> [Prompt] Copy every line below word for word, changing nothing.

[Start of Input]

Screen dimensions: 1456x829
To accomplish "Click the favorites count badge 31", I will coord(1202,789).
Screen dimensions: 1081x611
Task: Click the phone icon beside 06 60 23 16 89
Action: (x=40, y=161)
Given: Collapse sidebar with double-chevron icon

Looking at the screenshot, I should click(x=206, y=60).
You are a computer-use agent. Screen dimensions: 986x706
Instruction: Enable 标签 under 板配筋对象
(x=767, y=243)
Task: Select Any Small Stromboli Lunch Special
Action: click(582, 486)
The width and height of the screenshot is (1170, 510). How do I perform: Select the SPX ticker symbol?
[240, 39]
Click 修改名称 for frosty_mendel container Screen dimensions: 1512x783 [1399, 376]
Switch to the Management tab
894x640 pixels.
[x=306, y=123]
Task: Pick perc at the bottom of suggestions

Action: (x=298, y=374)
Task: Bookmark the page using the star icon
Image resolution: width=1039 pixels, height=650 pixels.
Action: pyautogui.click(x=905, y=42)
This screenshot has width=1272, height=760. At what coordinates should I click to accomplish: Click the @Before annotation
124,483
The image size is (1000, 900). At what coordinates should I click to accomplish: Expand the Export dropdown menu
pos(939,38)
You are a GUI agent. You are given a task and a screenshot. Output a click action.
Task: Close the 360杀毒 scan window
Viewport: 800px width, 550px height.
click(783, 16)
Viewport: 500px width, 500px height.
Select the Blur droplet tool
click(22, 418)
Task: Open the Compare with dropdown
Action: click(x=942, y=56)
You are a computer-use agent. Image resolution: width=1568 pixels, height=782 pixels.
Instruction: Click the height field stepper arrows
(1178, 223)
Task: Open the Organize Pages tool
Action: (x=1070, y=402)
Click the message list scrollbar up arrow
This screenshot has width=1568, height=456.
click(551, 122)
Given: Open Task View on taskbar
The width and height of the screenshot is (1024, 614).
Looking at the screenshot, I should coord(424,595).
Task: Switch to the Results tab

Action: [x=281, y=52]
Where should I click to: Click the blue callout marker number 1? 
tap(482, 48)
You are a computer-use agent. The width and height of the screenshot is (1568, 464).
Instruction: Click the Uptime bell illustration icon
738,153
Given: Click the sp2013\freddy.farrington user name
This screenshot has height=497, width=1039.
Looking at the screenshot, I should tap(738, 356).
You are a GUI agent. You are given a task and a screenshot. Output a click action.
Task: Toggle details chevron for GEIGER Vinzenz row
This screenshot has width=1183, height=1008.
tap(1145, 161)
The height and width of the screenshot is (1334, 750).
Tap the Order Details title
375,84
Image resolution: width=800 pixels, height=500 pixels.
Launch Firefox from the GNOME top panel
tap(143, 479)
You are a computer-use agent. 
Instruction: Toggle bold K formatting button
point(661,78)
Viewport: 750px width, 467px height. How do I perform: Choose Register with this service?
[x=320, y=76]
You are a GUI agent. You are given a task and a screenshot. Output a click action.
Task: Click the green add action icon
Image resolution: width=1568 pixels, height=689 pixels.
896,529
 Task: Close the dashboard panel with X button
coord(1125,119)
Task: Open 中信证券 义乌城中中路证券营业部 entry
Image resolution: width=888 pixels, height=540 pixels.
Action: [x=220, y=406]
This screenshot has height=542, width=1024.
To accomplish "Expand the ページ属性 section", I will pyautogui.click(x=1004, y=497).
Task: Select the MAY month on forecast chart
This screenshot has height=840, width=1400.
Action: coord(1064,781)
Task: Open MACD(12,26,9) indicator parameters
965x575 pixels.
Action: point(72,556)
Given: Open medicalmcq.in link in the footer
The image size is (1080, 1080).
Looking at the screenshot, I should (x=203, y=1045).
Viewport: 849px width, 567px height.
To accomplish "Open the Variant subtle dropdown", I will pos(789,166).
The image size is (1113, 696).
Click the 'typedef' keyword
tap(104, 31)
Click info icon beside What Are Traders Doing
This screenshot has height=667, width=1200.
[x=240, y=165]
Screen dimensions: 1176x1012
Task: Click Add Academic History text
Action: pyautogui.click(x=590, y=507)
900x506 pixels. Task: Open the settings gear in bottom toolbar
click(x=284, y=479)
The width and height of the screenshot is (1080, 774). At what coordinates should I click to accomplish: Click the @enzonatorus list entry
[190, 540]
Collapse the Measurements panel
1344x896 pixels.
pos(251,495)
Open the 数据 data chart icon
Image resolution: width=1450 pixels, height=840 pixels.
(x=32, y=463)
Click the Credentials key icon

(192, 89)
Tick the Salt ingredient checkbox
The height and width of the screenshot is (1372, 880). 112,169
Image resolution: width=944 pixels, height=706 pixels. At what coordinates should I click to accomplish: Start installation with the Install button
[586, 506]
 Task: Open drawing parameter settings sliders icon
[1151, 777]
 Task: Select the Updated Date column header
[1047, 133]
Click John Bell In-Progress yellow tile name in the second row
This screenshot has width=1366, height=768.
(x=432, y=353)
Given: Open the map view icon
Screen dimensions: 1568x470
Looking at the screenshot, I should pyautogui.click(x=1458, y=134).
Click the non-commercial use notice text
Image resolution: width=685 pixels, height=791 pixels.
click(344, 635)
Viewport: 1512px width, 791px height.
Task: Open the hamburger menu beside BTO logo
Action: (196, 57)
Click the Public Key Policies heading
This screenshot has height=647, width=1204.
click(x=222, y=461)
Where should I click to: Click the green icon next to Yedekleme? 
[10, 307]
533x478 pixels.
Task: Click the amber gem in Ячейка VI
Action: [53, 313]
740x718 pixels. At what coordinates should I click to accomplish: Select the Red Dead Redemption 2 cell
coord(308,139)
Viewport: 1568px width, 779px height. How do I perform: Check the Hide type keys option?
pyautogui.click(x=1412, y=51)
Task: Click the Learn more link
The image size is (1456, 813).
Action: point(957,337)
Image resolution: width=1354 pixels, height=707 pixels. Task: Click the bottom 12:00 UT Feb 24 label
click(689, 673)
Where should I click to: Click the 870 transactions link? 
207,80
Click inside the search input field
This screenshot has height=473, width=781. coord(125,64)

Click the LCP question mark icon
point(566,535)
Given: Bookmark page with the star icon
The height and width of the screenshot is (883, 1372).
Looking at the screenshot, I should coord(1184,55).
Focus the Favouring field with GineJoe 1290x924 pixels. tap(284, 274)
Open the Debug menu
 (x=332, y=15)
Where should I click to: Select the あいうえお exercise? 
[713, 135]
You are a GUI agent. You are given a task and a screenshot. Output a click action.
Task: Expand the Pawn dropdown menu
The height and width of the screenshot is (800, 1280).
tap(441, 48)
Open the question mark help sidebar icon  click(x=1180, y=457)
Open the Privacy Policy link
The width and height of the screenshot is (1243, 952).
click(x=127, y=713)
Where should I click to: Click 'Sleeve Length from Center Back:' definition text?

[End of Input]

> [Full solution]
Screen dimensions: 1456x829
To accomplish "Click the favorites count badge 31", I will coord(1202,789).
Screen dimensions: 1081x611
Task: Click the phone icon beside 06 60 23 16 89
Action: (x=40, y=161)
Given: Collapse sidebar with double-chevron icon

Looking at the screenshot, I should click(x=206, y=60).
You are a computer-use agent. Screen dimensions: 986x706
Instruction: Enable 标签 under 板配筋对象
(x=767, y=243)
Task: Select Any Small Stromboli Lunch Special
Action: click(582, 486)
The width and height of the screenshot is (1170, 510). How do I perform: Select the SPX ticker symbol?
[240, 39]
Click 修改名称 for frosty_mendel container Screen dimensions: 1512x783 [1399, 376]
Switch to the Management tab
894x640 pixels.
[x=306, y=123]
Task: Pick perc at the bottom of suggestions

Action: (x=298, y=374)
Task: Bookmark the page using the star icon
Image resolution: width=1039 pixels, height=650 pixels.
Action: pyautogui.click(x=905, y=42)
This screenshot has width=1272, height=760. At what coordinates should I click to accomplish: Click the @Before annotation
124,483
The image size is (1000, 900). At what coordinates should I click to accomplish: Expand the Export dropdown menu
pos(939,38)
You are a GUI agent. You are given a task and a screenshot. Output a click action.
Task: Close the 360杀毒 scan window
Viewport: 800px width, 550px height.
click(783, 16)
Viewport: 500px width, 500px height.
Select the Blur droplet tool
click(22, 418)
Task: Open the Compare with dropdown
Action: click(x=942, y=56)
You are a computer-use agent. Image resolution: width=1568 pixels, height=782 pixels.
Instruction: Click the height field stepper arrows
(1178, 223)
Task: Open the Organize Pages tool
Action: (x=1070, y=402)
Click the message list scrollbar up arrow
This screenshot has width=1568, height=456.
click(551, 122)
Given: Open Task View on taskbar
The width and height of the screenshot is (1024, 614).
Looking at the screenshot, I should coord(424,595).
Task: Switch to the Results tab

Action: [x=281, y=52]
Where should I click to: Click the blue callout marker number 1? 
tap(482, 48)
You are a computer-use agent. The width and height of the screenshot is (1568, 464).
Instruction: Click the Uptime bell illustration icon
738,153
Given: Click the sp2013\freddy.farrington user name
This screenshot has height=497, width=1039.
Looking at the screenshot, I should tap(738, 356).
You are a GUI agent. You are given a task and a screenshot. Output a click action.
Task: Toggle details chevron for GEIGER Vinzenz row
This screenshot has width=1183, height=1008.
tap(1145, 161)
The height and width of the screenshot is (1334, 750).
Tap the Order Details title
375,84
Image resolution: width=800 pixels, height=500 pixels.
Launch Firefox from the GNOME top panel
tap(143, 479)
You are a computer-use agent. 
Instruction: Toggle bold K formatting button
point(661,78)
Viewport: 750px width, 467px height. How do I perform: Choose Register with this service?
[x=320, y=76]
You are a GUI agent. You are given a task and a screenshot. Output a click action.
Task: Click the green add action icon
Image resolution: width=1568 pixels, height=689 pixels.
896,529
 Task: Close the dashboard panel with X button
coord(1125,119)
Task: Open 中信证券 义乌城中中路证券营业部 entry
Image resolution: width=888 pixels, height=540 pixels.
Action: [x=220, y=406]
This screenshot has height=542, width=1024.
To accomplish "Expand the ページ属性 section", I will pyautogui.click(x=1004, y=497).
Task: Select the MAY month on forecast chart
This screenshot has height=840, width=1400.
Action: coord(1064,781)
Task: Open MACD(12,26,9) indicator parameters
965x575 pixels.
Action: point(72,556)
Given: Open medicalmcq.in link in the footer
The image size is (1080, 1080).
Looking at the screenshot, I should (x=203, y=1045).
Viewport: 849px width, 567px height.
To accomplish "Open the Variant subtle dropdown", I will pos(789,166).
The image size is (1113, 696).
Click the 'typedef' keyword
tap(104, 31)
Click info icon beside What Are Traders Doing
This screenshot has height=667, width=1200.
[x=240, y=165]
Screen dimensions: 1176x1012
Task: Click Add Academic History text
Action: pyautogui.click(x=590, y=507)
900x506 pixels. Task: Open the settings gear in bottom toolbar
click(x=284, y=479)
The width and height of the screenshot is (1080, 774). At what coordinates should I click to accomplish: Click the @enzonatorus list entry
[190, 540]
Collapse the Measurements panel
1344x896 pixels.
pos(251,495)
Open the 数据 data chart icon
Image resolution: width=1450 pixels, height=840 pixels.
(x=32, y=463)
Click the Credentials key icon

(192, 89)
Tick the Salt ingredient checkbox
The height and width of the screenshot is (1372, 880). 112,169
Image resolution: width=944 pixels, height=706 pixels. At what coordinates should I click to accomplish: Start installation with the Install button
[586, 506]
 Task: Open drawing parameter settings sliders icon
[1151, 777]
 Task: Select the Updated Date column header
[1047, 133]
Click John Bell In-Progress yellow tile name in the second row
This screenshot has width=1366, height=768.
(x=432, y=353)
Given: Open the map view icon
Screen dimensions: 1568x470
Looking at the screenshot, I should pyautogui.click(x=1458, y=134).
Click the non-commercial use notice text
Image resolution: width=685 pixels, height=791 pixels.
click(344, 635)
Viewport: 1512px width, 791px height.
Task: Open the hamburger menu beside BTO logo
Action: (196, 57)
Click the Public Key Policies heading
This screenshot has height=647, width=1204.
click(x=222, y=461)
Where should I click to: Click the green icon next to Yedekleme? 
[10, 307]
533x478 pixels.
Task: Click the amber gem in Ячейка VI
Action: [53, 313]
740x718 pixels. At what coordinates should I click to accomplish: Select the Red Dead Redemption 2 cell
coord(308,139)
Viewport: 1568px width, 779px height. How do I perform: Check the Hide type keys option?
pyautogui.click(x=1412, y=51)
Task: Click the Learn more link
The image size is (1456, 813).
Action: point(957,337)
Image resolution: width=1354 pixels, height=707 pixels. Task: Click the bottom 12:00 UT Feb 24 label
click(689, 673)
Where should I click to: Click the 870 transactions link? 
207,80
Click inside the search input field
This screenshot has height=473, width=781. coord(125,64)

Click the LCP question mark icon
point(566,535)
Given: Bookmark page with the star icon
The height and width of the screenshot is (883, 1372).
Looking at the screenshot, I should coord(1184,55).
Focus the Favouring field with GineJoe 1290x924 pixels. tap(284, 274)
Open the Debug menu
 (x=332, y=15)
Where should I click to: Select the あいうえお exercise? 
[713, 135]
You are a GUI agent. You are given a task and a screenshot. Output a click action.
Task: Expand the Pawn dropdown menu
The height and width of the screenshot is (800, 1280).
tap(441, 48)
Open the question mark help sidebar icon  click(x=1180, y=457)
Open the Privacy Policy link
The width and height of the screenshot is (1243, 952).
click(x=127, y=713)
Where should I click to: Click 'Sleeve Length from Center Back:' definition text?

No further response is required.